■ Extrait du document ■
#####
À l’issue de cette conférence, la ministre souhaite que soit engagée, en 2022, une “négociation” sur les rémunérations et les carrières. Et ce, a-t-elle expliqué, dans “l’objectif de donner à chacun des perspectives réelles d’augmentation salariale, quelle que soit sa position dans la grille, de préserver l’attractivité et de réduire les inégalités entre les métiers pour mieux reconnaître les niveaux de qualification, et enfin d’assurer une situation équitable pour le calcul de la retraite”. 

Mais encore faut-il, d’une part, que cette négociation soit réellement engagée – la ministre renvoyant ce chantier à la prochaine majorité, issue des élections du printemps 2022 – et d’autre part, que les syndicats s’y engagent. Rien de simple, même si tous les représentants du personnel souhaitent une telle négociation, sachant qu’après Force Ouvrière, la CGT, FSU et Solidaires ont décidé de quitter la Conférence sur les perspectives salariales. “Cette conférence est indispensable et en rien caduque, des volontaires souhaitent faire des propositions, a répondu Amélie de Montchalin. Je prends acte du départ de certaines organisations syndicales mais je regrette profondément que certains choisissent de ne pas participer à des débats sur le futur de notre fonction publique, sur son attractivité et sur la valorisation des différents métiers.”

“Rendez-vous raté”

Le bras de fer est donc amené à se poursuivre, comme le laissent présager les réactions des syndicats ce jeudi. “Quel mépris envers les 5 millions d’agents publics, pour lesquels aucune reconnaissance globale n’aura lieu pendant ces 5 longues années marquées pourtant par leur engagement sans faille dans des conditions particulièrement difficiles qui perdurent encore”, ont dénoncé la CGT, FSU et Solidaires après avoir quitté la réunion de ce 9 décembre et annoncé donc leur départ de la Conférence sur les perspectives salariales. Ce cycle “n’a de salarial que son titre et sa légitimité se trouve bien compromise par l’absence de participation d’organisations représentant une majorité des personnes”, ont ajouté ces 3 syndicats.

C’est un “rendez-vous salarial raté”, a ajouté Nathalie Makarski, de la CFE-CGC en regrettant la poursuite du gel du point d’indice qui, selon elle, “conduit à une perte conséquente du pouvoir d’achat de tous les agents publics”. “Cela n’a pas de sens de parler de carrière alors que l’on n’arrête pas de compresser les grilles indiciaires et d’annoncer des mesures qui ne concernent que certains”, ajoute Pascal Kessler, de la FA-FP.

L’Unsa s’est elle aussi dite déçue de la réunion. La non-revalorisation du point d’indice est “une faute politique”, selon son secrétaire général, Luc Farré. “Les ministres auront beau jeu de demander au patronat des efforts salariaux”, ajoute-t-il. L’Unsa constate ainsi que “les employeurs publics et le gouvernement en tête sont loin d’être des employeurs exemplaires”. “Ni les niveaux de qualification, ni les amplitudes de carrière ne sont préservés en raison de l’absence de mesures de revalorisation du point d’indice, abonde Mylène Jacquot, de la CFDT. Cela confirme que l’état de dégradation de la grille de rémunération est arrivé à un niveau qui appelle effectivement des travaux d’ampleur.”
#####
■ Données fournies ■

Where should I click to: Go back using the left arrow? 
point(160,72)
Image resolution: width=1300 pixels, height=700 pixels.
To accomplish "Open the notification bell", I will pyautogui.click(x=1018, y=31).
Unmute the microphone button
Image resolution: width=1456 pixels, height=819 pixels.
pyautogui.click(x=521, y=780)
#####
■ Objectifs ■
(1) D'après l'extrait du document, quelles organisations syndicales ont quitté la Conférence sur les perspectives salariales après Force Ouvrière ?
(2) Les affirmations suivantes concordent-elles avec l'extrait du document ? Répondez par oui ou par non, en citant les mots décisifs du texte.
(a) La ministre souhaite qu'une négociation sur les rémunérations et les carrières soit engagée en 2022.
(b) Nathalie Makarski représente la FA-FP.
(c) Selon la CGT, FSU et Solidaires, ce cycle n'a de salarial que le nom.

■ Réponses ■
(1) La CGT, FSU et Solidaires.

(2)
(a) Oui : « la ministre souhaite que soit engagée, en 2022, une “négociation” sur les rémunérations et les carrières ».
(b) Non : « Nathalie Makarski, de la CFE-CGC ».
(c) Oui : « n’a de salarial que son titre ».